▶ [Selected passage]:

- - - - - - -

14. The device of claim 11 whereas said device further comprises multiple small devices that are capable of encapsulating the captured content.

15. The device of claim 11 whereas said device further comprises multiple small devices that each of which in its open form is still small enough to pass through the GI tract.

16. The device of claim 11 whereas said device further comprises multiple small devices that disintegrates after a preset time, incase they are not able to pass through the GI tract.

17. The device of claim 11 whereas said device further comprises multiple small devices, where the compressed members comprise of a gel.

18. The device of claim 11 whereas said device further comprises multiple small devices, where the compressed members are Polypore or contain Polypore.

19. A method for reducing the caloric efficiency of the digestive tract, including: a. Capturing food ingredients or ingredients participating in food digestion in the GI system, whereas said capturing means has high absorption capacity;b. Shielding said captured food ingredients from being digested; andc. Moving said captured food ingredients through the gastrointestinal tract without said food ingredients being substantially digested.

20. A method as in claim 19 where the shielding of said captured food ingredients is achieved by a prolonged active absorption period.

- - - - - - -

▶ [Exercise goal]: From the patent claims, extract the stretch from "16. The device" through "comprise of a gel." word for word.

▶ [Information given]:
- - - - - - -

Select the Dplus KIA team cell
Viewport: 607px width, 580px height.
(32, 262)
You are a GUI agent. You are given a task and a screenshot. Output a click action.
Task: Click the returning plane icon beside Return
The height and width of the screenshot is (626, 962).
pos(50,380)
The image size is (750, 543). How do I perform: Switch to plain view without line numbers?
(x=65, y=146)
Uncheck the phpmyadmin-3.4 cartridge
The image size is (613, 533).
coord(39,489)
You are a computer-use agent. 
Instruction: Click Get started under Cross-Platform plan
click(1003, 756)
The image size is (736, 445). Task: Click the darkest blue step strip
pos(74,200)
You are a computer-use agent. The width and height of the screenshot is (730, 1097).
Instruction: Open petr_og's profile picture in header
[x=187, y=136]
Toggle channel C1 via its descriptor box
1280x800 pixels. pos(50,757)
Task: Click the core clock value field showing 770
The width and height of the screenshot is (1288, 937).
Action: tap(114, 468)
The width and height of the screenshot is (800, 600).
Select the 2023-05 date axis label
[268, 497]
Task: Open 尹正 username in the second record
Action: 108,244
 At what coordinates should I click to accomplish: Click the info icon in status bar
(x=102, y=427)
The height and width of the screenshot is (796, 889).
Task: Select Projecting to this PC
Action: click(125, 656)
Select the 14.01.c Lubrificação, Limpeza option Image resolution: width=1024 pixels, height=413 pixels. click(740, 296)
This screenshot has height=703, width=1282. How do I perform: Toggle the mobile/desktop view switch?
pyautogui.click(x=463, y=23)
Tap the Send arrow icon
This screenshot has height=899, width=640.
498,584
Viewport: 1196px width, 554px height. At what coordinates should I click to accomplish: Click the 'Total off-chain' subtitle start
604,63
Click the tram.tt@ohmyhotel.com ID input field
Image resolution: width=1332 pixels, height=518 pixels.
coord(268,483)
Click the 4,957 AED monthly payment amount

- - - - - - -

▶ [Task result]:
16. The device of claim 11 whereas said device further comprises multiple small devices that disintegrates after a preset time, incase they are not able to pass through the GI tract.

17. The device of claim 11 whereas said device further comprises multiple small devices, where the compressed members comprise of a gel.